LinkedIn: Reading List by Amazon. If you want a practical, down to earth view on dealing with transformational challenges, you owe it to yourself and your clients / company to read this book. Adam Hartung's "phoenix principle" concept crystallizes what companies and teams can do to make transformations happen. For a quick insight into the thinking, check out his blog at www.thephoenixprinciple.com.

Adam does a great job framing business transformation or changes within several actionable constructs like: success formulas, defend and extend management, and white space. These concepts are unique in my opinion as most other business transformation or change management books stay in the academic theory space. While the academics books fly at 100,000 feet, Adam's contributions take you down below 50,000 feet. It gives you constructs to frame your own transformations.
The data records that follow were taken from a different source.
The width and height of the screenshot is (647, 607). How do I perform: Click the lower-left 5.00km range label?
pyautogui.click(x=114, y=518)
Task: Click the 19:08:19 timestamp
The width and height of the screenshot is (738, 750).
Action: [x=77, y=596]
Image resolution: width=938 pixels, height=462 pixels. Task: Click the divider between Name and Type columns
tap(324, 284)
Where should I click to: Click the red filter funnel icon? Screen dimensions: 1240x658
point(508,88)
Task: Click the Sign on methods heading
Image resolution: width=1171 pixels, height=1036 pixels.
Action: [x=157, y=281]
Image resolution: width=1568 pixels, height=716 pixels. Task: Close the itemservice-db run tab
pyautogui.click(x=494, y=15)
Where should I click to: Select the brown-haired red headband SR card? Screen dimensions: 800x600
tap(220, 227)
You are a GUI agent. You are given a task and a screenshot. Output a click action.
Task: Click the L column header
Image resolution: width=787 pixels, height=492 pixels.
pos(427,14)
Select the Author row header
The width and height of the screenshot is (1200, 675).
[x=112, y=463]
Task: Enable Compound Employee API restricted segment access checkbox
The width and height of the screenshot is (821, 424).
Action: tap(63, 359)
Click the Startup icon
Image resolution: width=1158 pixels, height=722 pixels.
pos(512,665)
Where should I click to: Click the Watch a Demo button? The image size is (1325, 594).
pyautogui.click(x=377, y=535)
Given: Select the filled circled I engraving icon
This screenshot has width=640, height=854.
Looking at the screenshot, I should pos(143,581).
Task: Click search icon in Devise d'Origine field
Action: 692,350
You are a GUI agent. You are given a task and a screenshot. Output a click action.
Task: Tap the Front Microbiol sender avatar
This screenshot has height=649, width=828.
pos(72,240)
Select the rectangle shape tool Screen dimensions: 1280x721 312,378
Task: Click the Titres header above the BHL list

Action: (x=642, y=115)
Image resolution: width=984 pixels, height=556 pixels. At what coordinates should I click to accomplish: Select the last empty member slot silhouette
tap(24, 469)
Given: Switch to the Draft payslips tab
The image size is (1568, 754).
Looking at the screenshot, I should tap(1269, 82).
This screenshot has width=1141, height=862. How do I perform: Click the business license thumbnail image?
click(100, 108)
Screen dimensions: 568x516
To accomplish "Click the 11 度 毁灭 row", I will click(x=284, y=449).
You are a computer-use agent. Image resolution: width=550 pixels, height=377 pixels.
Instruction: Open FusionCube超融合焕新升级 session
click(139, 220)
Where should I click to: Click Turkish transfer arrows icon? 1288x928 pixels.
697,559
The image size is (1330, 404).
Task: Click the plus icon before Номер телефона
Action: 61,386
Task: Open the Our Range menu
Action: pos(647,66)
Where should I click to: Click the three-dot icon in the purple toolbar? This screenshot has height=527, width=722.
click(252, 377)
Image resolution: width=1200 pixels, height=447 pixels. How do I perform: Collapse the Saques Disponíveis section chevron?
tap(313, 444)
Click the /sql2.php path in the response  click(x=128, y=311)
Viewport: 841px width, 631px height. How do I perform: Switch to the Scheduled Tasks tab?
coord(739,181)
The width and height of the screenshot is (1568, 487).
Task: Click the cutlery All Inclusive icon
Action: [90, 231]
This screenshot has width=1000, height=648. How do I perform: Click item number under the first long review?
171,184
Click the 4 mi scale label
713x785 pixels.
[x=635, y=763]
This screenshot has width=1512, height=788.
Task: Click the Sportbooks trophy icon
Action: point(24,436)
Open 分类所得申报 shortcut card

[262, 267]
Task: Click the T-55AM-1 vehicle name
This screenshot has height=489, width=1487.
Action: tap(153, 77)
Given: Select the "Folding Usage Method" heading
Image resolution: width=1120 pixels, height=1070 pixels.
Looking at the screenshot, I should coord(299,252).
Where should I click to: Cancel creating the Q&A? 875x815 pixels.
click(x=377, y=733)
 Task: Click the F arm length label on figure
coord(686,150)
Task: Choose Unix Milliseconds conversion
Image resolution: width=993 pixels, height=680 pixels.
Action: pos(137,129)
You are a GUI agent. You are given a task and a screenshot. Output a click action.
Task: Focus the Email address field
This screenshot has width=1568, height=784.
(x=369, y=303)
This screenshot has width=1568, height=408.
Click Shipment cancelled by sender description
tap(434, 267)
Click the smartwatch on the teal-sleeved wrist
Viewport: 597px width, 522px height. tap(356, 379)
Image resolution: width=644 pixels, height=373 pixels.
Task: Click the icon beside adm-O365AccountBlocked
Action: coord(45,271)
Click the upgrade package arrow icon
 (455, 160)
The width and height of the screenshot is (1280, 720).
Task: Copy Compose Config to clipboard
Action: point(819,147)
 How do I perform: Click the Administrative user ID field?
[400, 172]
  • Success Formulas - What business patterns has your company or client developed to turn a profit? Do they work still? Are they cost challenged? Are they threatened by new market entrants with a technology disruption? What is your next success formula?
  • Defend & Extend Management - This was my favorite concept. You know this one. You live it everyday. I'll bet you have a manager or executive who is very happy with the current environment and may even be content. As content increases, appetite to change decreases because change represents a risk to their content. When this happens, you end up with a defend and extend management approach, where companies look to minimize risk to their current content in deference to growth. As opposed to conquering new challenges, individuals and teams (even companies) look to defend or preserve what they have today, in spite of it (it = sales, revenue, profit, etc.) declining on a periodic basis.
  • White space - Where is your company innovating with permission to attack the sacred cows? As a related tangent to this discussion, check out my previous post regarding my concept of Sacred Cow Driven Change. For those companies that have a dependency on a stream of sales / revenue / profit, find the white space in your business, or area where you have no risk to the current stream of sales / revenue / profit and innovate, take risk, roll with the punches, try new ideas.

For the technologists out there, I suggest this book is to business transformation as the book Design Patterns by the Gang of Four was to object oriented software. This is a work that you can refer to for patterns to model your transformations from.

After finishing the book , you will still be left with the question of how to apply the concepts to your own scope of responsibility, just like most other concepts on business transformation. The magic with transformation is in the "how" not necessarily the "what", although this contribution by Adam does a great job with framing the what.